* [TASK BRIEF] Arrange the lines between the one containing "Expand Photos release notes with Show more" and the one containing "pyautogui.click(x=459, y=459)", inclusive, as a Markdown table with the columns Row and Line, skipping blank lines. Leave out the pictures.

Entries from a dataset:
========================================================================

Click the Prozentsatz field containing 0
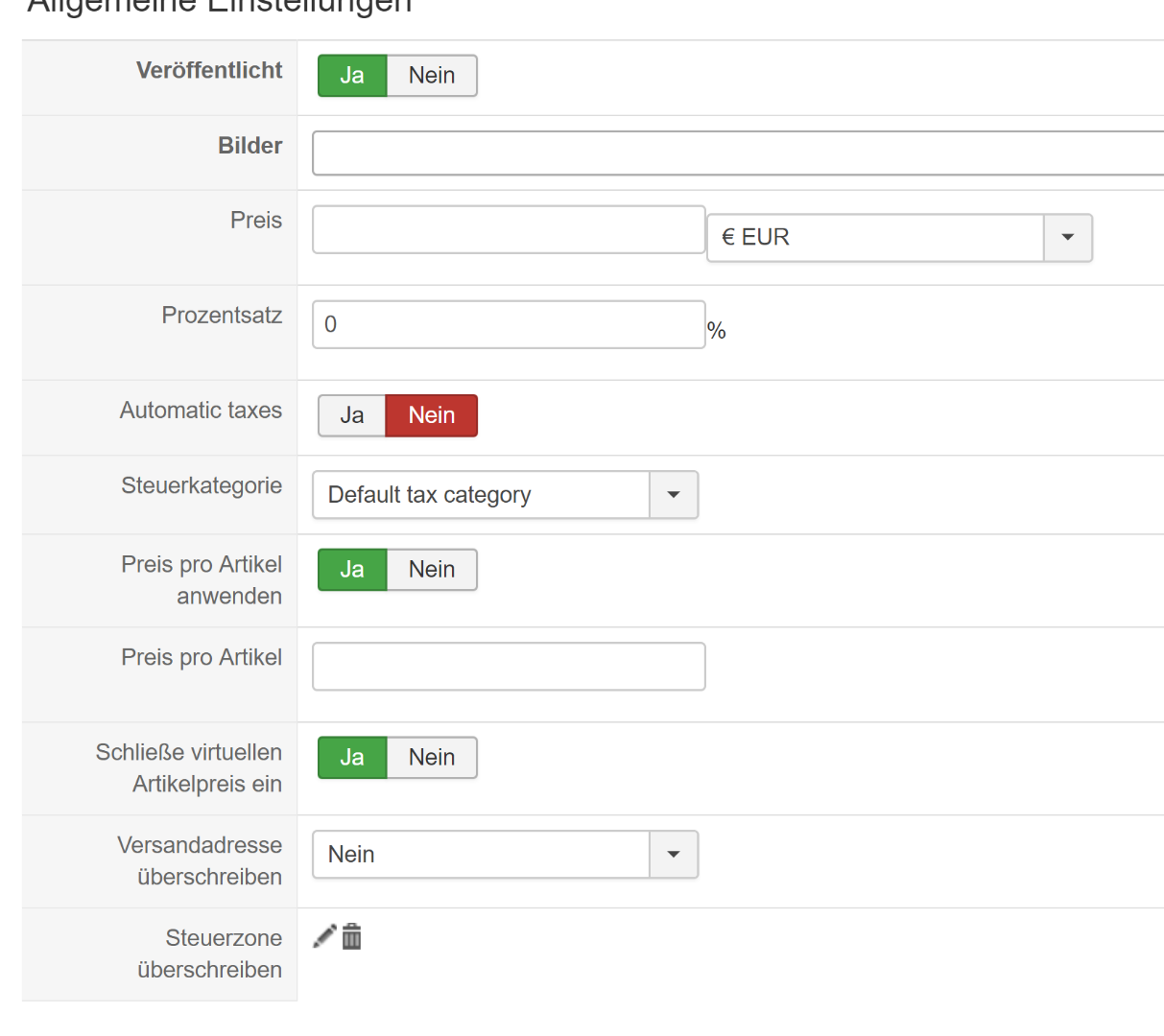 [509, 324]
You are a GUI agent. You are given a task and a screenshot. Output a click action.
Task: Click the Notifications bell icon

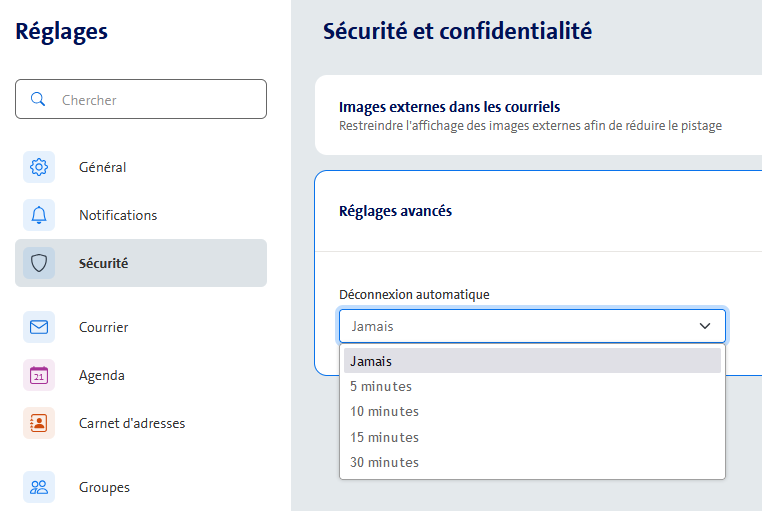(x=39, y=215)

========================================================================

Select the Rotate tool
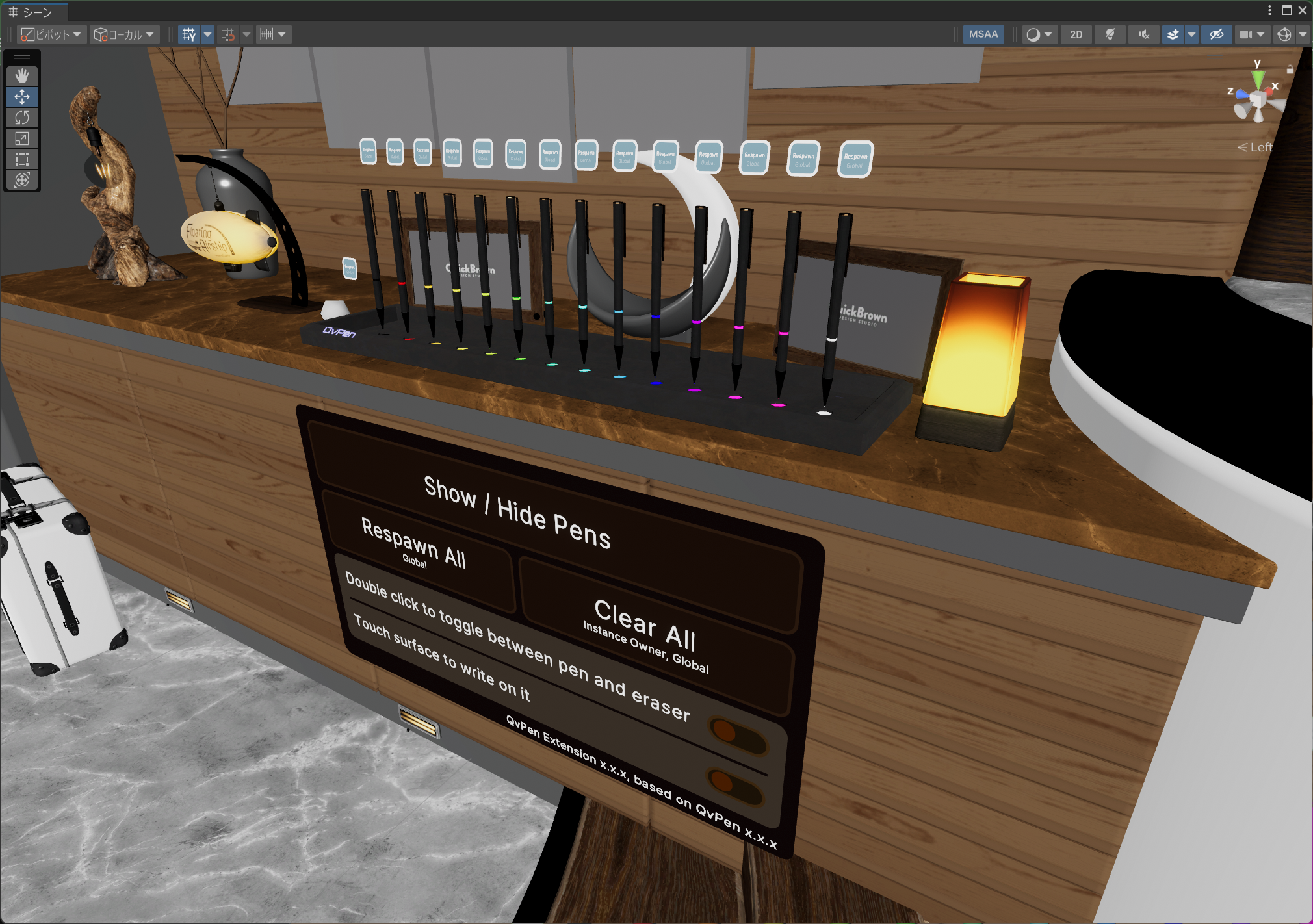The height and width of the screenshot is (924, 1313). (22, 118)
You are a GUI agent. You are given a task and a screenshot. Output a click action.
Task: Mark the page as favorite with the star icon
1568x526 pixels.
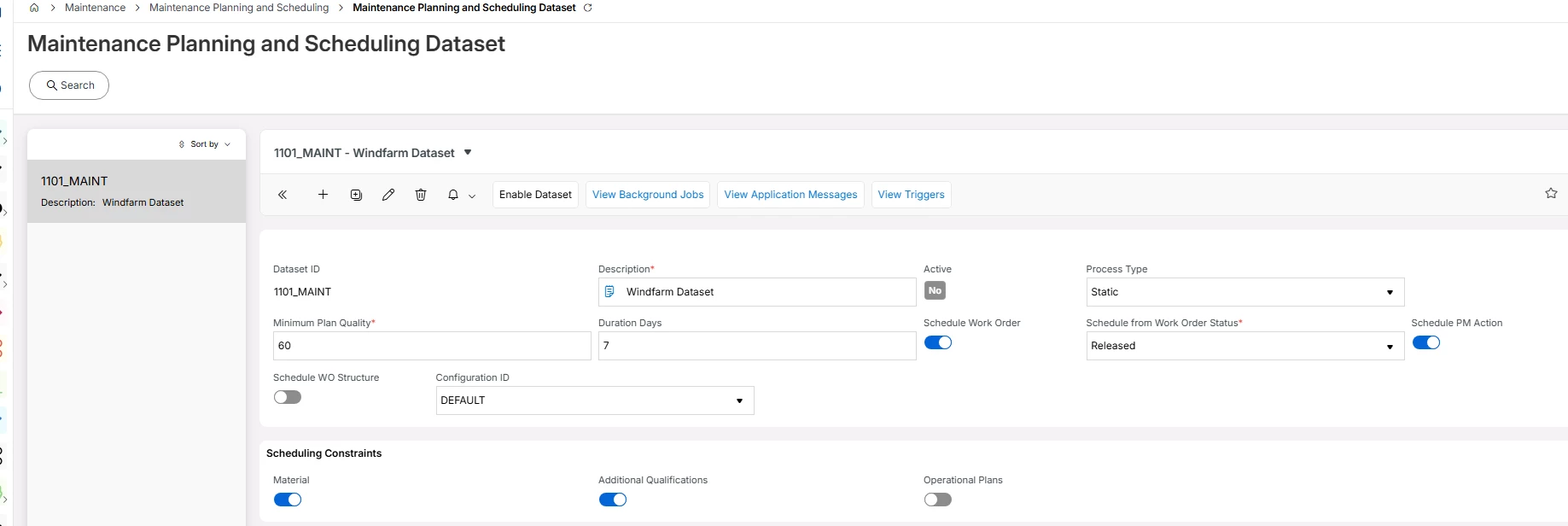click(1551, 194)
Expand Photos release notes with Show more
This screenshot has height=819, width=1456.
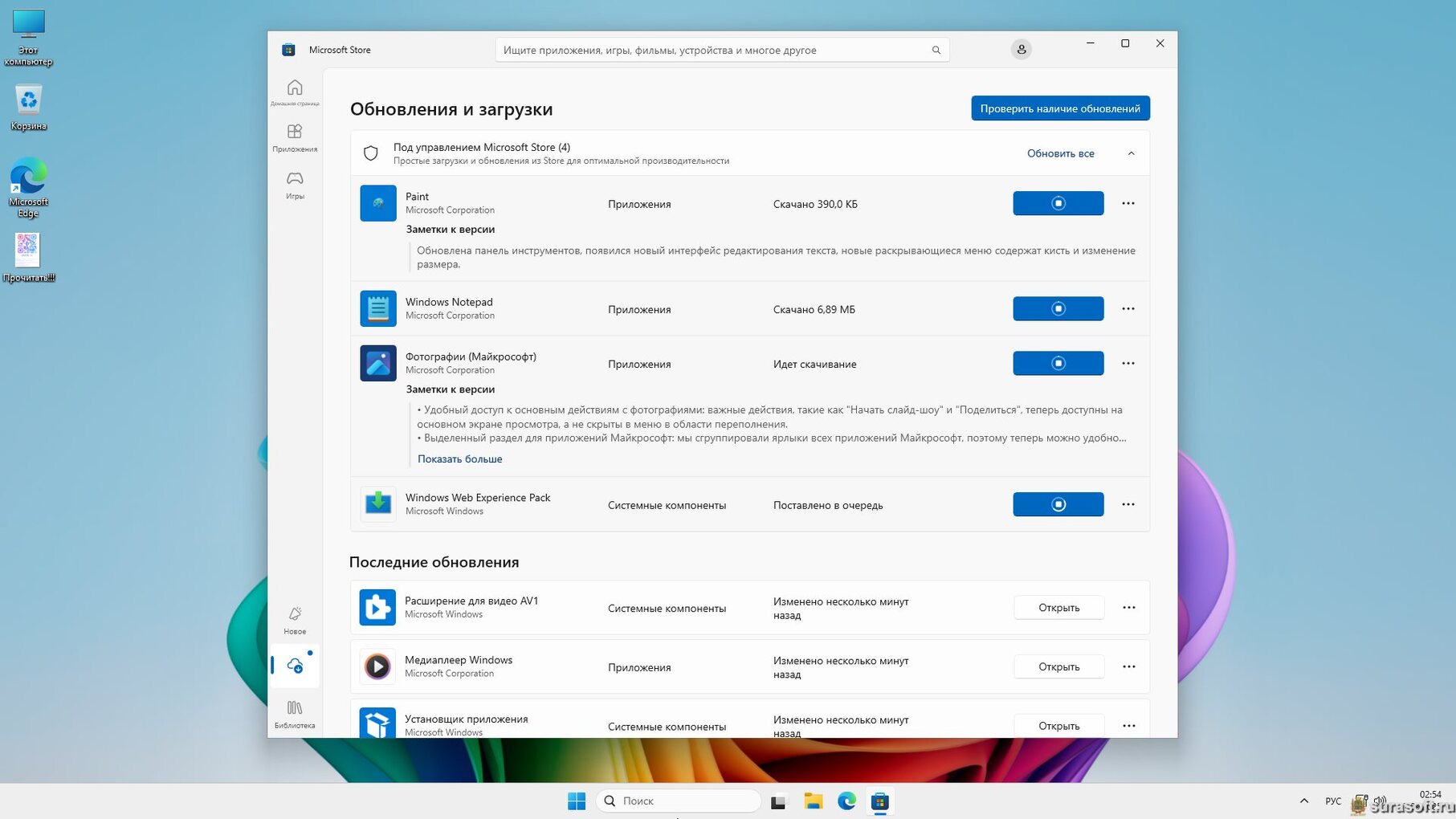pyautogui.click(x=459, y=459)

========================================================================

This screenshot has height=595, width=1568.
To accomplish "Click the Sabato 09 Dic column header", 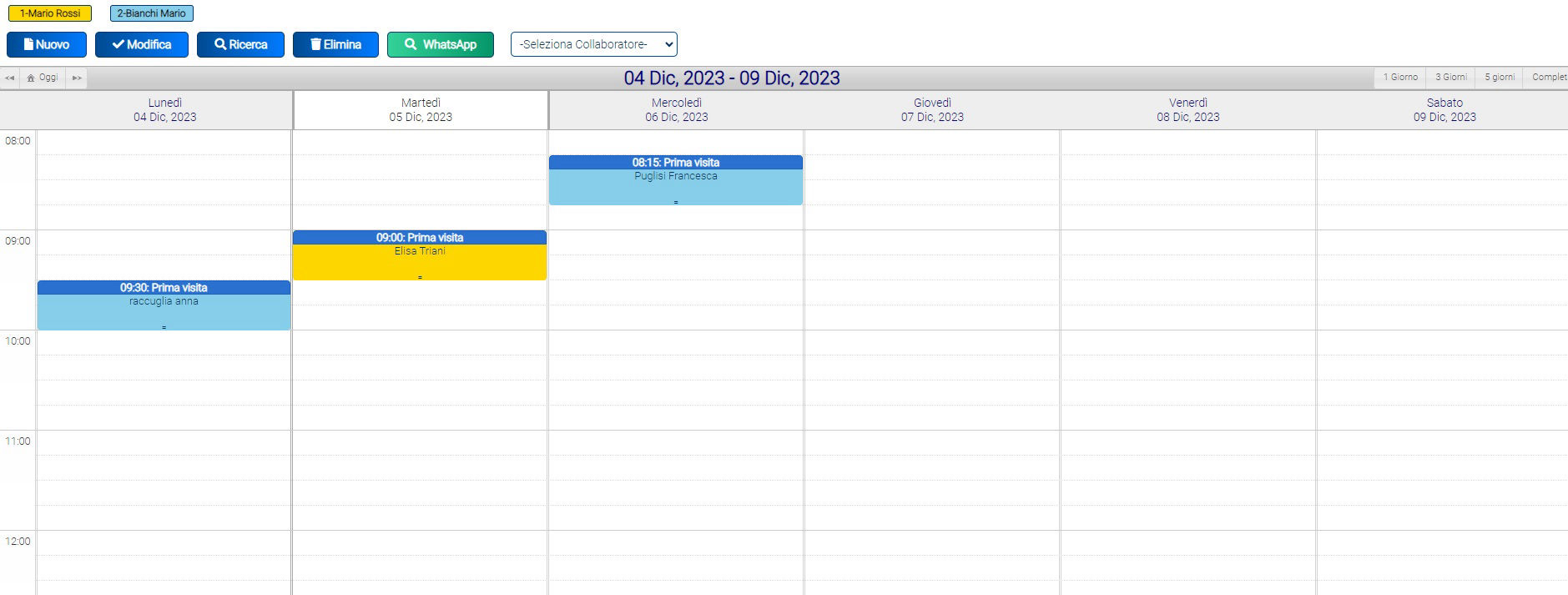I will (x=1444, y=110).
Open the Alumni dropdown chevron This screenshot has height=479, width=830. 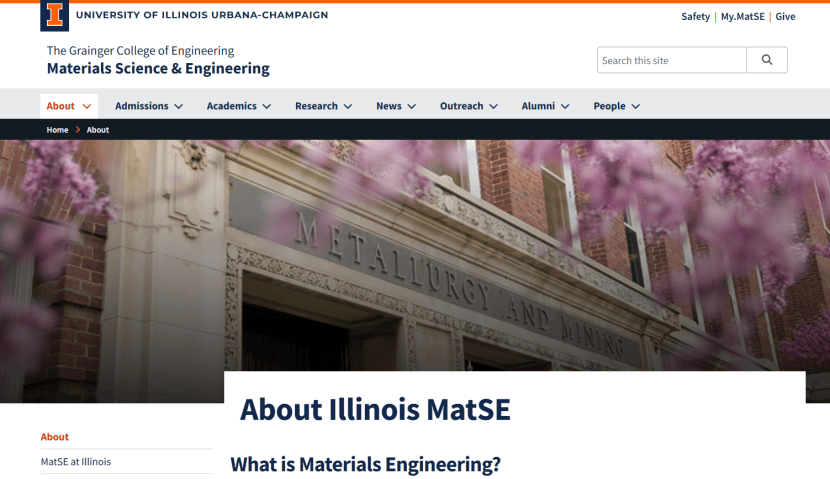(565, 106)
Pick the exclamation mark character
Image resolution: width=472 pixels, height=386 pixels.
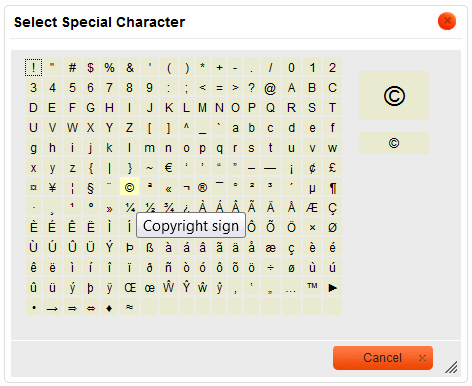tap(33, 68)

========================================================================

* [TASK ANSWER]
| Row | Line |
|---|---|
| 1 | Expand Photos release notes with Show more |
| 2 | This screenshot has height=819, width=1456. |
| 3 | pyautogui.click(x=459, y=459) |